Juhao Wu (February 14, 2011)
Hard X-ray FEL self-seeding
Description of topic and motivation:
The success of the LINAC Coherent Light Source (LCLS) [1] motivates extensions of the capacity,
capabilities, and quality of this revolutionary new light source. One important research of all these
possibilities is to generate narrow bandwidth hard x-ray Free Electron Laser (FEL). Lacking the coherent
seed at hard x-ray, self-seeding scheme emerges as a promising solution [2]. In particular, the recently
proposed single-crystal scheme [3] excites research team at SLAC to experimentally realize it. Reaching
Terawatts (TW) level FEL is extremely useful for single molecule imaging experiments in various research
directions. With self-seeding preparing a single mode FEL, tapering can be more efficient in extracting
energy from the electron bunch. Tapering the LCLS-II undulator system to reach TW FEL within the selfseeding scheme is important from the FEL physics view point, and will be carefully studied analytically
and by numerical simulation.
Time tables of milestones:
- Simulation and calculation
For the original self-seeding proposal in Ref. [3], the calculation was performance for ideal electron
bunch, and ideal perfect crystal. In order to pave the path for a successful experiment, we have
extended the simulation/calculation to:



Include electron bunch centroid energy jitter (done)

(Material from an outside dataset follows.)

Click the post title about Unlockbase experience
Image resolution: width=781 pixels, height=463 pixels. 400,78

Include x-ray divergence (done)
Use start-to-end electron bunch (partially done)
Possible extensions:


With the self-seeding preparing a single coherent mode, tapering the undulator can be even
more efficient to extract energy from the electron bunch. Study the possibility of generating TW
FEL at LCLS-II within the self-seeding scheme will push the state-of-art, and will be pursued.

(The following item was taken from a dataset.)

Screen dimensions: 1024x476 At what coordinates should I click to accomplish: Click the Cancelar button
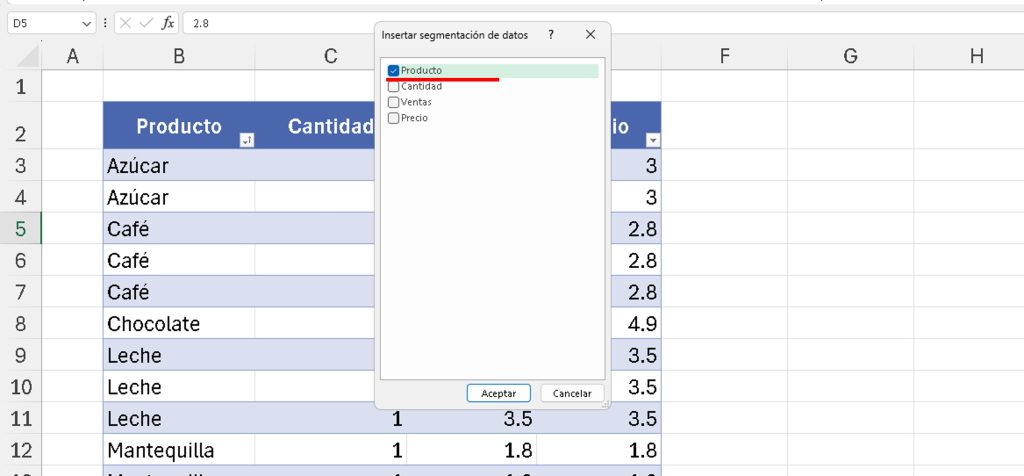(572, 393)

(started and seems very promising)
Even though the originally proposed self-seeding scheme [3] is theoretically sound, improved
scheme or modified scheme should naturally come out once we have more thorough study of
that proposal. In particular, once we have more concrete test on the experimental side as well.
- Experimental tests
Since it is crucial to determine where we should insert the monochromator and the electron by-pass
chicane, study on the existing LCLS FEL beam is necessary to find out


The FEL power level, this is important for providing sufficient seed to the second part of the
undulator section.
The FEL divergence. This is closely related to the above tolerance study on the x-ray divergence.

The FEL pointing stability. This will be important for the overlapping of the seed with the
electron bunch when they meet again at the entrance of the second part of the undulator
Even though the LCLS undulator system cannot provide large tapering to reach extremely high power
level FEL, some experimental studies can be performed as follows.



The transition behavior of how the seeded FEL follows the tapering will be studied against
theoretical and simulation finding.
Stability of a tapered FEL
Transverse coherence of tapered FEL
- Writing Paper
Depending whether important discovers can be obtained, different level of paper will be composed.

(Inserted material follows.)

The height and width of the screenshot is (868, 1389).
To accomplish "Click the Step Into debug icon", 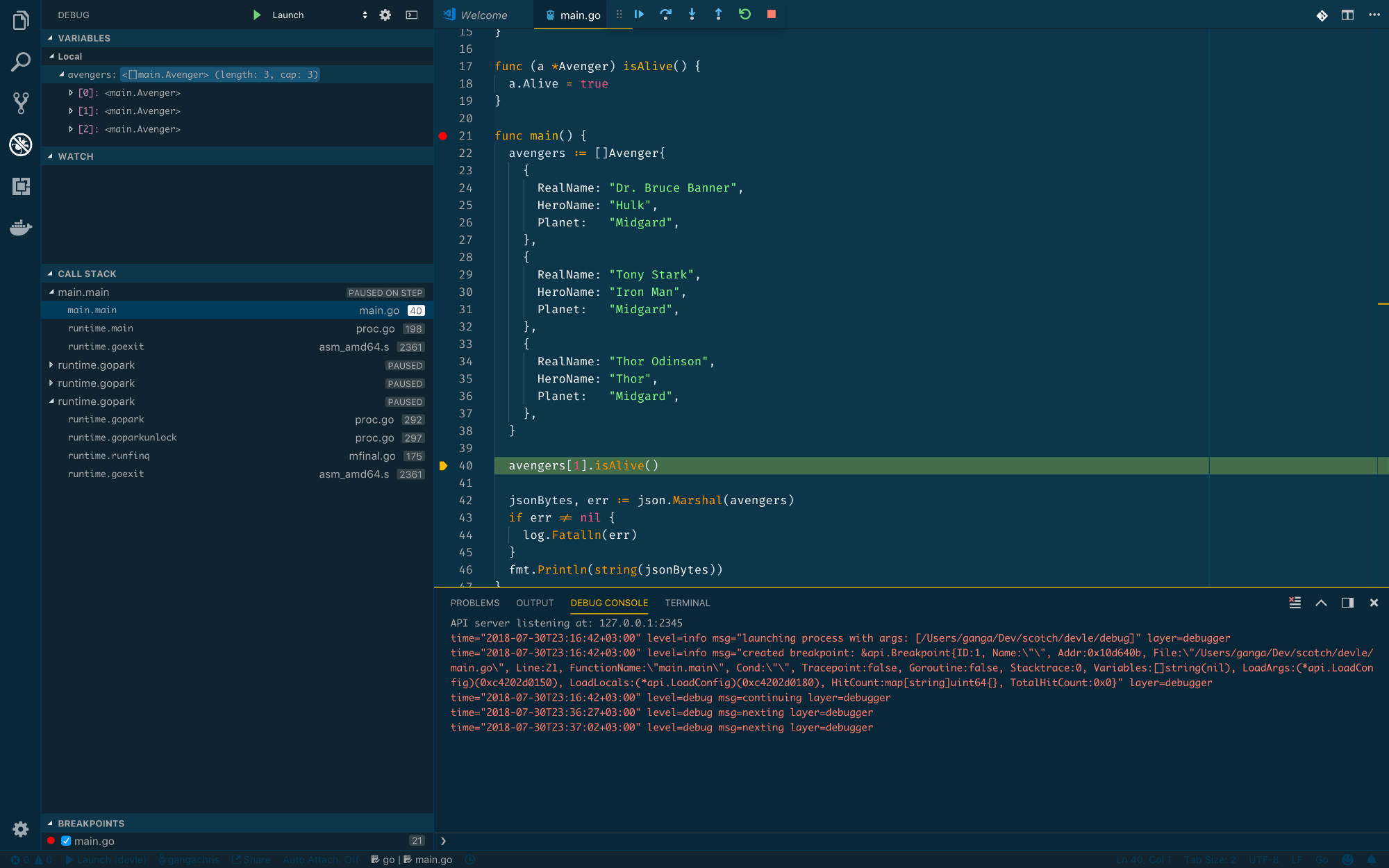I will point(692,14).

Conference papers should be targeted for detailed simulation results of the LCLS or LCLS-II beam
parameters, based on the original scheme [3]. If improved scheme or modified scheme differs
significantly from the original one, journal paper should be considered. The tapering study for a selfseeded FEL would be sufficient to be a stand-alone paper.
- Commissioning of the single-crystal Hard X-ray Self-seeding (HXRSS) scheme at LCLS
Paul Emma is leading the effects to commission hard x-ray self-seeding scheme at LCLS. Participating in
the commission and analyzing the data are planned. Detailed simulation will be provided for the FEL
properties at various steps along the commission plan.
Deliverables:
1) Paper:
Simulation details on the self-seeding FEL and tapering will be reported in a few conference proceeding
papers for FEL 2011. If more improvement can be obtained, journal papers can be considered.
2) Commissioning:
According to Paul Emma, the commissioning of the HXRSS should be completed at the end of 2011.
References:
1. P. Emma et al., Nature Photonics 4, 641 (2010).
2. J. Feldhaus et al., Optics Communications 140, 341 (1997).
3. G. Geloni et al., DESY preprint, DESY 10-133, August 2010; arXiv:1008.3036v1.